Tyrone Edgar

Personal information
- Full name: Tyrone Damien Edgar
- Nationality: British (English)
- Born: 29 March 1982 (age 44) Greenwich, England
- Height: 183 cm (6 ft 0 in)
- Weight: 84 kg (185 lb)

Sport
- Sport: Athletics
- Event: Sprints
- Club: Newham and Essex Beagles

Medal record
Men's Athletics
Representing Great Britain
World Championships
| Bronze medal – third place | 2009 Berlin | 4 × 100 m relay |

= Tyrone Edgar =

British sprinter (born 1982)

Tyrone Damien Edgar (born 29 March 1982) is a former sprinter from Great Britain who specialised in the 100 metres. He competed at the 2008 Summer Olympics.

== Biography ==
Edgar went to junior college at Kansas City Community College in 2003 where he ran an impressive wind assisted (+5.2) 10.04 at the Junior College Championships. He moved to Texas A&M University in the autumn of 2004 and had a breakthrough in 2006 with another wind assisted 10.05 in the NCAA Midwest Championships - Later that summer he earned a place in the Norwich Union GB and NI European Championships Team. Edgar has a degree in leadership and development from Texas A&M and is a qualified fitness instructor.

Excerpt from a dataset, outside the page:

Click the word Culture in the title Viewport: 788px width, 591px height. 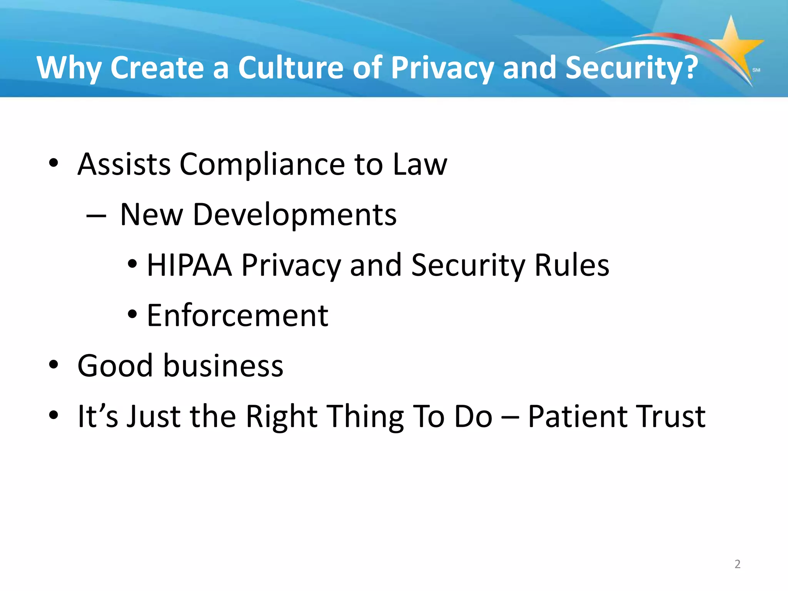click(x=290, y=68)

He competed at the 2004 World Indoor Championships and the 2006 European Championships without reaching the final. In the 4 × 100 metres relay he won a gold medal at the 2000 World Junior Championships and a silver medal at the 2005 Summer Universiade.

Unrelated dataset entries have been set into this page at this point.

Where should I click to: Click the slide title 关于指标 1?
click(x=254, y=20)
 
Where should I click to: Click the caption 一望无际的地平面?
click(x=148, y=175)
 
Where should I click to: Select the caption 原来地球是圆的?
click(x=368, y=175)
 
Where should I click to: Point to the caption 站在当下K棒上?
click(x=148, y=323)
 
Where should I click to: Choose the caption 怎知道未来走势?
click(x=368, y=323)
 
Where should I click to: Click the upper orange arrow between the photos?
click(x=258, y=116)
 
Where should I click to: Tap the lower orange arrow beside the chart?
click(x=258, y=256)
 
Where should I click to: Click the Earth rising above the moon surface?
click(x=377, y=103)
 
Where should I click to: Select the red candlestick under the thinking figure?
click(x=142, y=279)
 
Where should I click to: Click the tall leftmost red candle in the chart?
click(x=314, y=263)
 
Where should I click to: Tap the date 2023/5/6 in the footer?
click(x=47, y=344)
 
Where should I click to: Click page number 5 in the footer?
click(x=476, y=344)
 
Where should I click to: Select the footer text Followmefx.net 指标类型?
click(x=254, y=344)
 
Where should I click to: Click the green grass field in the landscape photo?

2008 was his most successful year to date. He improved his personal best to 10.06 and, after the controversial disqualification of Dwain Chambers, was selected to compete for Great Britain in the 2008 Summer Olympics. Edgar progressed further than the other two British runners and was eliminated at the semi-final stage after finishing seventh in a time of 10.18 seconds. Following an interview after the race Edgar stated that he felt he belonged in the company of the top sprinters and was now looking to the 2009 World Championships in Berlin. Together with Simeon Williamson, Marlon Devonish and Craig Pickering he also competed at the 4 × 100 metres relay. In their qualification heat they were disqualified and eliminated.

Edgar suffered a torn hamstring at the Birmingham Games in February 2009, and as a result he missed the Indoor Championships in Turin.

On 22 August 2009, Edgar was a member of The Great Britain and Northern Ireland men's 4 × 100 m relay team that took bronze at the IAAF World Championships in Berlin with a season's best of 38.02. Harry Aikines-Aryeetey, Simeon Williamson and Marlon Devonish ran the other legs.

== Personal bests ==

| Event | Time (seconds) | Location | Date |
|---|---|---|---|
| 60 metres | 6.60 sec | Fayetteville, Arkansas, United States | 13 February 2004 |
| 100 metres | 10.06 sec | Geneva, Switzerland | 31 May 2008 |
| 200 metres | 20.96 sec | Mannheim, Germany | 16 June 2001 |
| 200 metres (indoor) | 21.29 | Lincoln, Nebraska, United States | 7 February 2004 |

- All information taken from IAAF profile.